Um acontecimento que desejo, por fim, registrar, é que, nesta viagem, aonde quer que eu fosse, as aglomerações de fiéis eram enormes. Ao deparar-me com fato tão alvissareiro, tomei renovada consciência do desenvolvimento alcançado nas regiões de Nagoya e Oeste, não podendo reprimir a minha alegria. Outrossim, a começar da sinceridade fervorosa e das fisionomias, transfiguradas pela emoção, dos fiéis que acorriam para me receber e despedir-se de mim, havia mesmo quem respeitosamente se punha de mãos postas, e outros até que se sufocavam em suas próprias lágrimas. Em semelhantes ocasiões, também eu experimentava uma estranha sensação, impossível de se descrever, a brotar do meu íntimo.

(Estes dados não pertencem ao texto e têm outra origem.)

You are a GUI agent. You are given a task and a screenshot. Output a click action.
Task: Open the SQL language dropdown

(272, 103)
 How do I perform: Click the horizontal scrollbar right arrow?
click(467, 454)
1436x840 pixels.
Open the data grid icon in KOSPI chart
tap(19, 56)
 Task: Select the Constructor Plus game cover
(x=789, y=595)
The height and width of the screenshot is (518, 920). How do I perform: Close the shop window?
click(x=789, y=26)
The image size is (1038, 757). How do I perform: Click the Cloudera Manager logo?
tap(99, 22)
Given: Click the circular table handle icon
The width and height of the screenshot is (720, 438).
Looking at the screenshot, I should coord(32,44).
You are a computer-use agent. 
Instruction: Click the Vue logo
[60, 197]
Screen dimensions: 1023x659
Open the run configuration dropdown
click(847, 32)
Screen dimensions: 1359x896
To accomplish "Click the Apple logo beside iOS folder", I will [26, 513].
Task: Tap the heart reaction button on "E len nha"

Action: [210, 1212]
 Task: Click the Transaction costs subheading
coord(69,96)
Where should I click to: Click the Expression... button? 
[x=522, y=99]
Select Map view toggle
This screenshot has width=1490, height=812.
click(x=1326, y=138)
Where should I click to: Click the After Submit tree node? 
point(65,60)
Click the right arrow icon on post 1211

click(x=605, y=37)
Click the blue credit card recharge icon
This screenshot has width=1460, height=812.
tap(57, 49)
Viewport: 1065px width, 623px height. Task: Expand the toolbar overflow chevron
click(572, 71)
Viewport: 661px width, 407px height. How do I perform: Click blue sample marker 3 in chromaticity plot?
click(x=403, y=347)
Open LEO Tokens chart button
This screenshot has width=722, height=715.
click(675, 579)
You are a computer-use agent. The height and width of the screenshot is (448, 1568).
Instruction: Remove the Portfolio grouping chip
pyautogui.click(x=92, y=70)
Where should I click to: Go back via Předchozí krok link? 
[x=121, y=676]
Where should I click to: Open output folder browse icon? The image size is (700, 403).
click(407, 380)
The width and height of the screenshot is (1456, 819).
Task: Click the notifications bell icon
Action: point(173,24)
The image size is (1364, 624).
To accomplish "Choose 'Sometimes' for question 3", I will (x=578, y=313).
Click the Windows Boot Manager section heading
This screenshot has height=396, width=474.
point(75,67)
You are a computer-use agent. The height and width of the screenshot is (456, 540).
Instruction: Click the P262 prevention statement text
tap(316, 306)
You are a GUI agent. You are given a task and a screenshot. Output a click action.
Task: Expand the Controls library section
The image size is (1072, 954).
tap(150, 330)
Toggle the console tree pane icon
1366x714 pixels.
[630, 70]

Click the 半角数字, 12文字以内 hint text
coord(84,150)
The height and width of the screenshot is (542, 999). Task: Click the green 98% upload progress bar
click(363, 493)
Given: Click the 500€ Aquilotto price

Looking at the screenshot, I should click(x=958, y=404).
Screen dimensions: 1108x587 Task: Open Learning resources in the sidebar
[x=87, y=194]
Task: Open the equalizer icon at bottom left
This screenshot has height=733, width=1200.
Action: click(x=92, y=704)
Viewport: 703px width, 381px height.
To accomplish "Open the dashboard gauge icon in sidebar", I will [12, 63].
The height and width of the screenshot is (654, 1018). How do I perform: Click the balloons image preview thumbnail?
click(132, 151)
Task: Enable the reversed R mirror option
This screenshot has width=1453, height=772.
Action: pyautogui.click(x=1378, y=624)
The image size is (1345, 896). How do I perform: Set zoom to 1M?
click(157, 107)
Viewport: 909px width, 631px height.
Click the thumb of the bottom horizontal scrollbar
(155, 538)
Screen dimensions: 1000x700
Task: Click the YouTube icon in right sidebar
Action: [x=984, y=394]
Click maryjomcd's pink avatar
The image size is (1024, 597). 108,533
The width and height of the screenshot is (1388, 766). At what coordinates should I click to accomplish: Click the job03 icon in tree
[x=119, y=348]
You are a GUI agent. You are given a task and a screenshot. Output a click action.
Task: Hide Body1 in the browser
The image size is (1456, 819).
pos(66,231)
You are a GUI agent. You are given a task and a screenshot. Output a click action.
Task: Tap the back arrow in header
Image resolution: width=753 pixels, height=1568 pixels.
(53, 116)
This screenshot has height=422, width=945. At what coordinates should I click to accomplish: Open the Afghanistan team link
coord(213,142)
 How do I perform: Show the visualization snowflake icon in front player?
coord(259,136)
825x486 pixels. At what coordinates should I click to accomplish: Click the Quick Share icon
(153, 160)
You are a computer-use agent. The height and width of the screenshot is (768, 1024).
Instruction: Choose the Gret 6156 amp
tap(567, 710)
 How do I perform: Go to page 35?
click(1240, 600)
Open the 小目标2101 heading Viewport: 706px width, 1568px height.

Esta viagem, ademais, teve a duração de três dias: nos dois primeiros, fomos agraciados com bom tempo e, no último, tivemos chuva. Também este fato deve se tratar, também, de manifestação de algum plano divino.

Após o término desta viagem, pude sondar a profundidade dos desígnios divinos. Explicarei. Como sempre afirmo, Hakone é o Paraíso das Montanhas, e Atami, o Paraíso do Mar. Há, portanto, necessidade de que se edifique o Paraíso da Planície — para o qual se faz mister um terreno plano e vasto. Quioto, sim, é o local que se adéqua justamente a esses quesitos: num sentido de Miroku (5, 6 e 7), equivaleria a 7 (sete). Por tal razão é que haveremos de adquirir um terreno de enormes dimensões nesse lugar. Além do mais, o que desta vez senti com intensidade, graças à observação, é que Quioto constitui, em seu conjunto, uma obra de arte. Conta com uma gama de peculiaridades jamais encontrada em nenhuma outra cidade, devendo ser, por excelência, o local a abrigar o grande Paraíso Terrestre. Desta maneira, eu me senti intensamente ansioso por construir algo magnificente e digno do símbolo de uma metrópole artística. Contudo, em que pese a Quioto o fato de contar, hoje, satisfatoriamente, com excelentes exemplares de beleza histórica, quase que não se depara, nessa região, com coisas que apelem de maneira vívida para o senso do homem moderno. Desejo eu, pois, construir um espaço artístico maravilhoso, que se amolde, perfeitamente, ao senso da época de hoje, o século vinte. Quero construir algo grandioso: jardins, prédios e, sobretudo, um grande museu de âmbito mundial, algo que tenha a capacidade de absorver, futuramente, os turistas estrangeiros. Desejo concretizar, na cidade japonesa das Artes, este parque mundial.

Revista Tijyo Tengoku, nº 25 — 25 de junho de 1951

[1] Museu de propriedade da família Sumitomo: Museu Sen-okuhaku Kokan.

[2] Kokedera: Templo Saiho-ji.

[3] Templo Shakadera: Estátua de Shaka, do Templo Seiryo-ji em Saga, Quioto.

[4] Vila de Nomura: vila do Sr. Tokushichi Nomura.

[5] Jarro de flores de porcelana verde-resedá kinuta com fênix: vaso de gargalo com fênix.

[6] Vaso de flores decorado com dragões negros em baixo-relevo: vaso do tipo flor de cerejeira, decorado com dragões negros, em baixo-relevo, sobre fundo branco, produzido nos fornos atualmente conhecidos como Tz'uchou.